[cap-talk] Google's Native Client (NaCl)
Mark Seaborn
mrs at mythic-beasts.com
Fri Oct 9 11:24:23 EDT 2009
On Mon, 2009-10-05 at 22:20 +0100, Sam Mason wrote:
> On Mon, Oct 05, 2009 at 09:02:26PM +0000, Karp, Alan H wrote:
> > Minor point. I don't recall seeing anything to indicate that NaCl
> > uses capabilities.
>
> It's structure seemed a very capability-like design to me. It starts
> confined and communication to and from a nativeclient seems through a
> "NaCl socket", it's the calling code's choice which other NaCl modules
> it sees, and so on. The original paper[1] says:
>
> NaCl resource descriptors are analogous to capabilities in systems
> such as EROS.
They are actually closer to Unix sockets than to EROS capabilities.
NaCl's system call interface is quite Unixy. NaCl sockets are basically
the same as Linux SOCK_SEQPACKET sockets - that is, reliable datagram
connections. NaCl allows you to create socket pairs (bidirectional
connections) and send FDs across sockets. Byte stream connections
(SOCK_STREAM in Unix) are not available.
NaCl has an mmap() system call, and there are file FDs (for read-only
files fetched through the browser) and FDs for shared memory regions.
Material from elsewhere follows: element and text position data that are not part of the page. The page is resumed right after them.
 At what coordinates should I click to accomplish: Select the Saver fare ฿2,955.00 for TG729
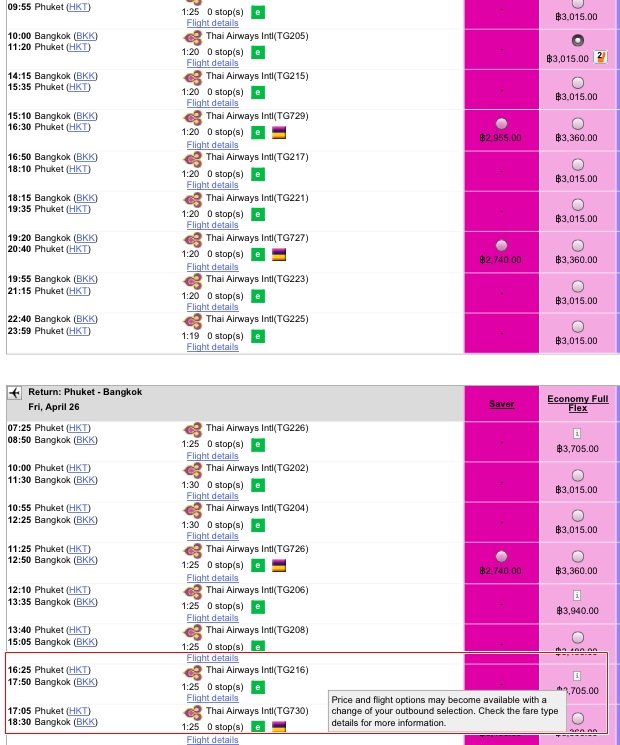point(501,124)
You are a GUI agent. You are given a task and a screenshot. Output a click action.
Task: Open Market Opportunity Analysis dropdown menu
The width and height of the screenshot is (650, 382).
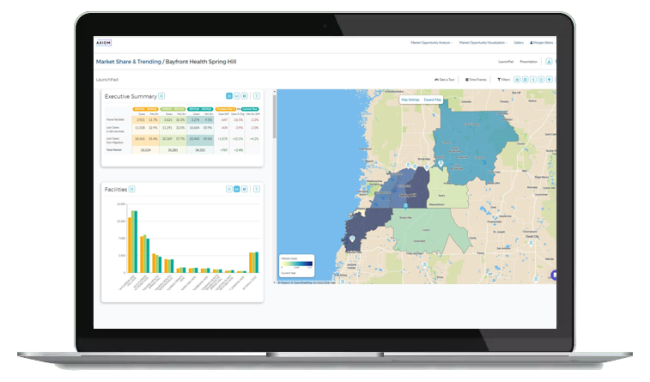click(432, 43)
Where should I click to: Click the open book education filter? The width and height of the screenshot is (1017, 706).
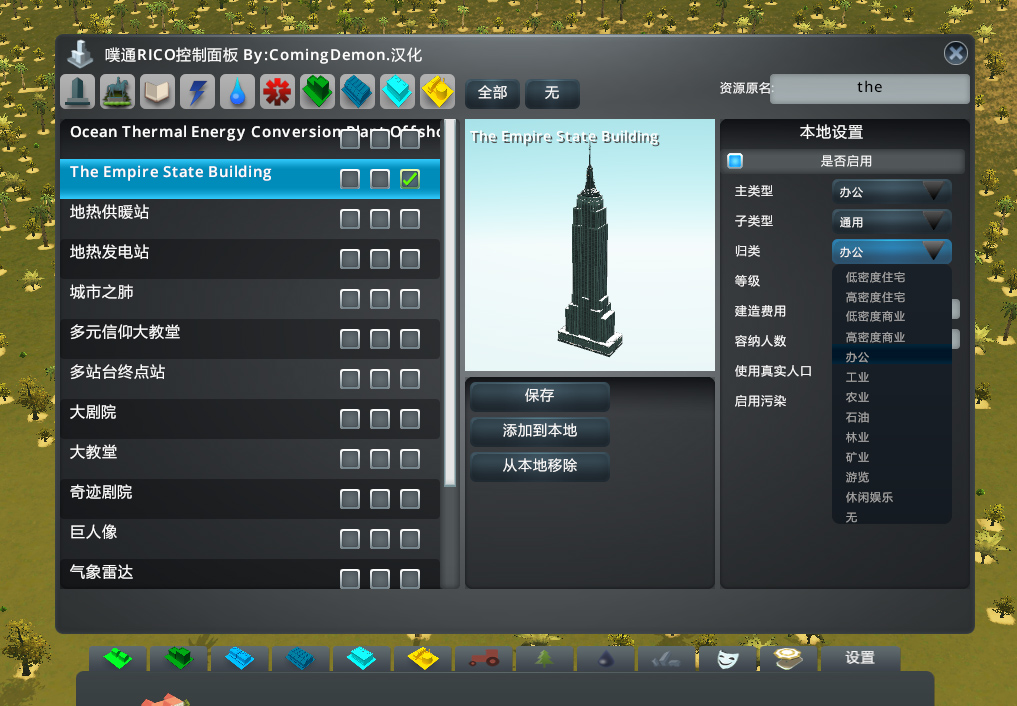[x=158, y=92]
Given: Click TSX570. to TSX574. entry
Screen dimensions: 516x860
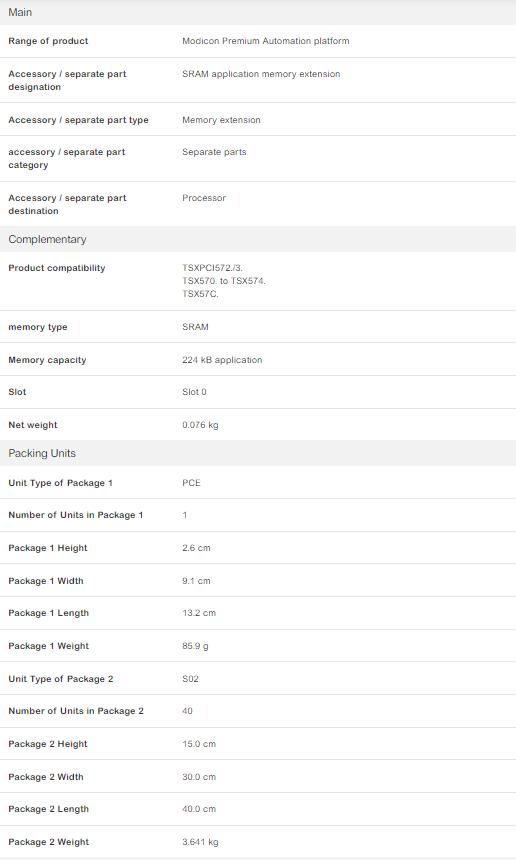Looking at the screenshot, I should (x=224, y=281).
There is no filesystem, at least for NaCl processes running inside the
Web browser. There is an open() system call, but it is for testing
purposes and is only available in debug mode. My glibc port provides an
open() *library* call, which operates via RPC over a socket (as in
Plash), where the RPC calls are handled by Javascript.
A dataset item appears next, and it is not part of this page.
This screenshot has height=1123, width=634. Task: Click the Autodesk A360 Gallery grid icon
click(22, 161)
It's not yet clear to me whether NaCl is going to end up with ambient
authority, or features that are hard to virtualise. There is (or was) a
special syscall for setting up graphics rendering via shared memory.
I'm not sure if it is still there. I'd like to see this syscall be
replaced with an RPC over a socket.
At the moment I don't think there is a general way to launch multiple
processes and connect them together via sockets, so the issue of
protecting one NaCl process from another has not really come up.